To induce SSB, cells were exposed to 20 μM H₂O₂ in RPMI 1640 medium without supplements for 15 min at 37°C. To remove H₂O₂, 880 U/ml catalase was added. Cells were collected by centrifugation (1,500 U/min for 5 min) and washed with PBSCMF (140 mM NaCl, 3 mM KCl, 8 mM Na₂HPO₄, and 1 mM KH₂PO₄). The numbers of SSBs were determined by an alkaline elution assay as previously described (Epe and Hegler, 1994). The numbers of SSBs in untreated control cells were subtracted in all cases. NAD(P)H depletion after H₂O₂ and MMS treatments was performed as previously described (Nakamura et al., 2003).

Cells were seeded onto coverslips, and experiments were performed on confluent fibroblasts.
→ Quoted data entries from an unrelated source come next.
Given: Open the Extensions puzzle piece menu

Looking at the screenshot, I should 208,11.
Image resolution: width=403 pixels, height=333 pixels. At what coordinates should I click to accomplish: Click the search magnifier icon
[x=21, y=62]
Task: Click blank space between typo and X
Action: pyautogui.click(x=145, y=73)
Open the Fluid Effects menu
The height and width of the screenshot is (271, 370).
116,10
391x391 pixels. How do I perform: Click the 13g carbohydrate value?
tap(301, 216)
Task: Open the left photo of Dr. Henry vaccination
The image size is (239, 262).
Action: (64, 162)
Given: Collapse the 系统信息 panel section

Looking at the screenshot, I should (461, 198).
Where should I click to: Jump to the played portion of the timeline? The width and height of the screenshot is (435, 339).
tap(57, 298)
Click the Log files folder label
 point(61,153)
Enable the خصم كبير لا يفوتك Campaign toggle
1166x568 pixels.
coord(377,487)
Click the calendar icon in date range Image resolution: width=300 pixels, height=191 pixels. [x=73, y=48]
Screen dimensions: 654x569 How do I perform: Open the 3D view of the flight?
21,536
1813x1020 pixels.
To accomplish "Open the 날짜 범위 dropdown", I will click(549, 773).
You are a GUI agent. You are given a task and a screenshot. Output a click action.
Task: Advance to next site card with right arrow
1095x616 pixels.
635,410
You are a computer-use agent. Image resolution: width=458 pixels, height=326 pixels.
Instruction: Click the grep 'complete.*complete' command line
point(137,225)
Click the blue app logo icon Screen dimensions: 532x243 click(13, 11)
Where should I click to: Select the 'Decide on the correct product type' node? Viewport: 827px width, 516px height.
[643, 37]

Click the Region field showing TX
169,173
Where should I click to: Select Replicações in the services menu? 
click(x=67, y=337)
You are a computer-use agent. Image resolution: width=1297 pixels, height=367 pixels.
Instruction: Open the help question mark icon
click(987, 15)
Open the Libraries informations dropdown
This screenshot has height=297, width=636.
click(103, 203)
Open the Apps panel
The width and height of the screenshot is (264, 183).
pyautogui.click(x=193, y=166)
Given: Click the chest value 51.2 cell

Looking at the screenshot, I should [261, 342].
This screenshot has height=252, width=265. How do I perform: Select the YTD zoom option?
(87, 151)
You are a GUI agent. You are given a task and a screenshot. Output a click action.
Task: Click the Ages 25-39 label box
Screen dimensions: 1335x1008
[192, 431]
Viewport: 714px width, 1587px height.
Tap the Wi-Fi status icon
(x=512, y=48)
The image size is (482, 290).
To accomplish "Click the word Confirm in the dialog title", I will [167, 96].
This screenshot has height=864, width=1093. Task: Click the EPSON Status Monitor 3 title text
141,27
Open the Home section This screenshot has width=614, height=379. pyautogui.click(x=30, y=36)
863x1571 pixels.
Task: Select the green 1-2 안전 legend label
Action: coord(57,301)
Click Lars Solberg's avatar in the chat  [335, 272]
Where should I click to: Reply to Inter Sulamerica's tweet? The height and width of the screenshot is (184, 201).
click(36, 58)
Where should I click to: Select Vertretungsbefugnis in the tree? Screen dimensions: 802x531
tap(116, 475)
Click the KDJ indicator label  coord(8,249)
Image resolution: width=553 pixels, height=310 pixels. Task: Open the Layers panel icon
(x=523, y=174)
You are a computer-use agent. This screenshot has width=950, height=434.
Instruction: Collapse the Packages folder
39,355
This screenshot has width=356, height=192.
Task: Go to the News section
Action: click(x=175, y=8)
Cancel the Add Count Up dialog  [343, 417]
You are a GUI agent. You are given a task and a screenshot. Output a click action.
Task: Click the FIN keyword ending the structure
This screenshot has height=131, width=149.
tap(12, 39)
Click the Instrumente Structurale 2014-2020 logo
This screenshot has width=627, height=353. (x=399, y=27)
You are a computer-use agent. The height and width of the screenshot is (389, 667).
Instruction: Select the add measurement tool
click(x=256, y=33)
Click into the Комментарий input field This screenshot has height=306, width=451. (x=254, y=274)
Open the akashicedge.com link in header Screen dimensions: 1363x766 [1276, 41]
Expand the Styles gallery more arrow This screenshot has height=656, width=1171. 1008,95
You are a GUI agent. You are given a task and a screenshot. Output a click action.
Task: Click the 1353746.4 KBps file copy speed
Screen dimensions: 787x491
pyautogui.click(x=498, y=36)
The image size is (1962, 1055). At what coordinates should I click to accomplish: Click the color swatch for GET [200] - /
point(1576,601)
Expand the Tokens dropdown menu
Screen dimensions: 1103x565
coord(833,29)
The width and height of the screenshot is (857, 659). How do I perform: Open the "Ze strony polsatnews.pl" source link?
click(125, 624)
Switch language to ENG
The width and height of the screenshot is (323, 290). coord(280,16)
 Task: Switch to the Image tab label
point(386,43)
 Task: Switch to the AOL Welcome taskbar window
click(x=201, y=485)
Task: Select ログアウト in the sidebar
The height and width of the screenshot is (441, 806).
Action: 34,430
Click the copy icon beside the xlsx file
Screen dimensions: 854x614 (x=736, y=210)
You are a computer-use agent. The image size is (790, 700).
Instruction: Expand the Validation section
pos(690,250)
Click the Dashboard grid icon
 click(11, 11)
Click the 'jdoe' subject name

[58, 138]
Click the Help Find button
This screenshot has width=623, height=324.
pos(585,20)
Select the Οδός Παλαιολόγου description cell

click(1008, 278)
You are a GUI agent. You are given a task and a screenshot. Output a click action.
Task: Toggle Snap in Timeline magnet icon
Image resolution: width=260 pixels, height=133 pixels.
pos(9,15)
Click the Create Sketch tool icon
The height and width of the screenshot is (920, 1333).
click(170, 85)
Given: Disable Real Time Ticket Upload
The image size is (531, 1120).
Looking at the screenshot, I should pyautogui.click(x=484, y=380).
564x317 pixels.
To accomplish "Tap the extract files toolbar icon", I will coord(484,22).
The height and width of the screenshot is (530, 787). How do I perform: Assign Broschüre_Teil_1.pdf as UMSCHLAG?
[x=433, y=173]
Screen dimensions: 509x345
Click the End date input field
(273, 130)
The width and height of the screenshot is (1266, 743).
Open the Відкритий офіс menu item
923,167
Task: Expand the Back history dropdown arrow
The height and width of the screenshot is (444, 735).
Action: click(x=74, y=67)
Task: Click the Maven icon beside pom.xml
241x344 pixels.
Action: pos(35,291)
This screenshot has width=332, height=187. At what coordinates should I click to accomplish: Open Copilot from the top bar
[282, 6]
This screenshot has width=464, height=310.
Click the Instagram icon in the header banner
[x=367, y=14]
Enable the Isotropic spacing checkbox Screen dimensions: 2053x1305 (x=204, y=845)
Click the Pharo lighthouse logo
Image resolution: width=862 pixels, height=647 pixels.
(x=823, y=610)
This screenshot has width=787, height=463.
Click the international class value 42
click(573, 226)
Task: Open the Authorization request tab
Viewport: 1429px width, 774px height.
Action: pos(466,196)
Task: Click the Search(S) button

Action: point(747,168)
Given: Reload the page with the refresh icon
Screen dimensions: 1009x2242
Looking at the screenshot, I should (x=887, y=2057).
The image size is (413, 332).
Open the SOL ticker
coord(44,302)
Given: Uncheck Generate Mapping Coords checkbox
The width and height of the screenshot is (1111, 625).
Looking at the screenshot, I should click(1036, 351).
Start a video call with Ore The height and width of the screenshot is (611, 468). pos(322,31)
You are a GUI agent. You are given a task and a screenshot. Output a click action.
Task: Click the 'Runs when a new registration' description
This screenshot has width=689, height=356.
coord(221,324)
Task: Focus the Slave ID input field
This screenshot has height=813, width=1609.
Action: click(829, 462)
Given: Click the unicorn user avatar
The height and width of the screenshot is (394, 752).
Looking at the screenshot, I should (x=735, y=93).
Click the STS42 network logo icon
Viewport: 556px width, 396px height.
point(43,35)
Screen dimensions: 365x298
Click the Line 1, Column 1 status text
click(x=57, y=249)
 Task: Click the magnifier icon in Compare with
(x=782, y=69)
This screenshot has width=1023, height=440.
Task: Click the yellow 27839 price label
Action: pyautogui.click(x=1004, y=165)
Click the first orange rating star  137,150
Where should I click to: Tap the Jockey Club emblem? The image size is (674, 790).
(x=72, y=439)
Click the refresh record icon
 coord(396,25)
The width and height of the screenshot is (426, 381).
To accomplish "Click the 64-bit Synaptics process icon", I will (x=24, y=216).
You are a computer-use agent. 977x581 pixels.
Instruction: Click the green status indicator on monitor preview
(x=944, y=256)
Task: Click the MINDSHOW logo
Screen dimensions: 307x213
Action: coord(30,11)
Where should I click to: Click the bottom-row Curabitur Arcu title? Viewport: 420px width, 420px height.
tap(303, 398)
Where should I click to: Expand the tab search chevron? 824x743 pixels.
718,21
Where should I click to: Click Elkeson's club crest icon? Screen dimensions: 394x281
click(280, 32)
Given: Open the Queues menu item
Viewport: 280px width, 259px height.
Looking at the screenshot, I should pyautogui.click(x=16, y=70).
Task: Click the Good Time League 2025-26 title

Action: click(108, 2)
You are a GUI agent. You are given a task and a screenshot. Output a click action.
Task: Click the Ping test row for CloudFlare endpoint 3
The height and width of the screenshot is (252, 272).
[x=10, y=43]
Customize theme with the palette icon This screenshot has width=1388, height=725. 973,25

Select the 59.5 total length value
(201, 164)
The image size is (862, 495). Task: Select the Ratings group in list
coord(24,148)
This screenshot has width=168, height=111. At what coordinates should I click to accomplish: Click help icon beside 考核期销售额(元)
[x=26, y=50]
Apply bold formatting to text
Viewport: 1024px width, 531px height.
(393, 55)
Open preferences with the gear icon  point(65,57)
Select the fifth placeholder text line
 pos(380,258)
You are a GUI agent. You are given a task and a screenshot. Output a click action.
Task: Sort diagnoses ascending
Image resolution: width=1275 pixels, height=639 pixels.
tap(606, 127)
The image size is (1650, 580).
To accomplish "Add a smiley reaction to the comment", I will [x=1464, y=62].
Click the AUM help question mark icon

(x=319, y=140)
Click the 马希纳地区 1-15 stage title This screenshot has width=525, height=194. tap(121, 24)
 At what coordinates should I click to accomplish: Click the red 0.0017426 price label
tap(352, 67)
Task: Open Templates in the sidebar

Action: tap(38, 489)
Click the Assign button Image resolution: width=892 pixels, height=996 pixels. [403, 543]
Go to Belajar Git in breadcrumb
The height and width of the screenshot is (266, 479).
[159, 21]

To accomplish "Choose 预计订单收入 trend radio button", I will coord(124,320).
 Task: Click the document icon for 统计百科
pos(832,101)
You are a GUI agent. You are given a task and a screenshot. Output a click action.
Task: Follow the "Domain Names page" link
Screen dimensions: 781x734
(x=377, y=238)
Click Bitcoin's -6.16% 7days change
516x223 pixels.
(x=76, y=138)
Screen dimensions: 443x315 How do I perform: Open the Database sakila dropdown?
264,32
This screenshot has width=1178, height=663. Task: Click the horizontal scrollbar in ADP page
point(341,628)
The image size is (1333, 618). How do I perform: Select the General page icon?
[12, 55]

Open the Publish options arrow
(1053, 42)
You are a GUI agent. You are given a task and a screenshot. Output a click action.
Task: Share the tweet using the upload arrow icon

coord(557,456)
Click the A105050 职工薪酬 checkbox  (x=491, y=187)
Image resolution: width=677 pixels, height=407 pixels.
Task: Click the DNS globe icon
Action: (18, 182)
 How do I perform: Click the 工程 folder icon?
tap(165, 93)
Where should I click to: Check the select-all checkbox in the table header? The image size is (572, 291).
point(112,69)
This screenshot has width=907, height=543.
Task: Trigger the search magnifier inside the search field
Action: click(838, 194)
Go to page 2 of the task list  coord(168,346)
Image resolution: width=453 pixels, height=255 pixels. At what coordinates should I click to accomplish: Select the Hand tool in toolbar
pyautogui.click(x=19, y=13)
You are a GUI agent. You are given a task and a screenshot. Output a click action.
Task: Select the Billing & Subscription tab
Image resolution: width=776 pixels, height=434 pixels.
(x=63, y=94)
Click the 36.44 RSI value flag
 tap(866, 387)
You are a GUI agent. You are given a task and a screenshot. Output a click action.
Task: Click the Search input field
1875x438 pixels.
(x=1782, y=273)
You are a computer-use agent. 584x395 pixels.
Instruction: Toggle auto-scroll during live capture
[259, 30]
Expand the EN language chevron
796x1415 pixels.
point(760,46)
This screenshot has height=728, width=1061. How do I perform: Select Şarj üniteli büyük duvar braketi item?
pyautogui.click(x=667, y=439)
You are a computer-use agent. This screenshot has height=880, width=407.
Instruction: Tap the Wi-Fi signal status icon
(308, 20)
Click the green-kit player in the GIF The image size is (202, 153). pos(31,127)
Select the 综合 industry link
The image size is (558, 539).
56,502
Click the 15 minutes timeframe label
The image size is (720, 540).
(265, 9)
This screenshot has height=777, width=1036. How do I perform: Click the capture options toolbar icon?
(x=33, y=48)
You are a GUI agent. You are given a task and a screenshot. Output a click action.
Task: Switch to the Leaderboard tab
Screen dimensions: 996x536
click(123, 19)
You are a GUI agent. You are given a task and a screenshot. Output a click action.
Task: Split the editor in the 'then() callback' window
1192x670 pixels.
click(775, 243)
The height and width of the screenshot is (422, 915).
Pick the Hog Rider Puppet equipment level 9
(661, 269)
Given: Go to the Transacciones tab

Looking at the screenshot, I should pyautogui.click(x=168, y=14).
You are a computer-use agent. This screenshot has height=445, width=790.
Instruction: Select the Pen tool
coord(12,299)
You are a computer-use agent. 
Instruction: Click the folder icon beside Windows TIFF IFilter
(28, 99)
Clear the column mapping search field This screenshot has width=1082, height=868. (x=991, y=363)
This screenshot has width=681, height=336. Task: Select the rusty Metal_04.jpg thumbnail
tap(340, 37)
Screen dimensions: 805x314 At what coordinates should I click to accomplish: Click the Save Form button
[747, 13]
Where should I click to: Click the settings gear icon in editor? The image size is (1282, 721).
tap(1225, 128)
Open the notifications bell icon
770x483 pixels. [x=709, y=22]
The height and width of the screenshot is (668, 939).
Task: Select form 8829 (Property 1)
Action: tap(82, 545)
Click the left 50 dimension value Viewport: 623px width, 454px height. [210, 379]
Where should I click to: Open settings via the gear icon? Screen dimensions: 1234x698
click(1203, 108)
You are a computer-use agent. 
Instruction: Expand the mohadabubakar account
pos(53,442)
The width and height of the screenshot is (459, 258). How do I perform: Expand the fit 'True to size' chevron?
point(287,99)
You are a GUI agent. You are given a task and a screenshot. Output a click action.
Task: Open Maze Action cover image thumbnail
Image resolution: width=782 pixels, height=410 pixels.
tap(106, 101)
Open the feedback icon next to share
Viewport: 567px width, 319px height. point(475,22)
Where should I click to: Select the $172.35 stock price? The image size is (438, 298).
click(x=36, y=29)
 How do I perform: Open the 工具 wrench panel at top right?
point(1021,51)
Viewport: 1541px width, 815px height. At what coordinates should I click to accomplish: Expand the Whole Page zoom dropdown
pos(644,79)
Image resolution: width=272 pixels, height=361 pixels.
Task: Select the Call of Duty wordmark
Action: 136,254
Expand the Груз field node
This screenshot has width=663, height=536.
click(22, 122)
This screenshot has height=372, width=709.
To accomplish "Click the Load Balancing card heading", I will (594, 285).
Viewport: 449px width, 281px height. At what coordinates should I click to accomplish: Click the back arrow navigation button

Cells were either irradiated or treated with H₂O₂ by adding 2 mM H₂O₂ into the growth medium for 10 or 30 min. Cells were washed with PBS and returned to fresh media. At the time points indicated, the cells were processed for immunofluorescence as described. Images were captured and assembled as described.

Fig. S1 shows characterization of mutations in two AOA2 cell lines. Fig. S2 shows characterization of senataxin antibodies. Fig. S3 shows induction of γH2AX foci in control (NFF) and AOA2 (SETX-1RM) cells after exposure to 2 mM H₂O₂. Fig. S4 shows complementation of the DNA DSB repair defect in AOA2 cells. The supplemental text gives primers used in this study.

We thank Aine Farrell for excellent cell culture assistance and Peter Parsons for the NFF strain.

This work is supported by the Australian National Health and Medical Research Council.

The authors declare that they have no conflict of interest.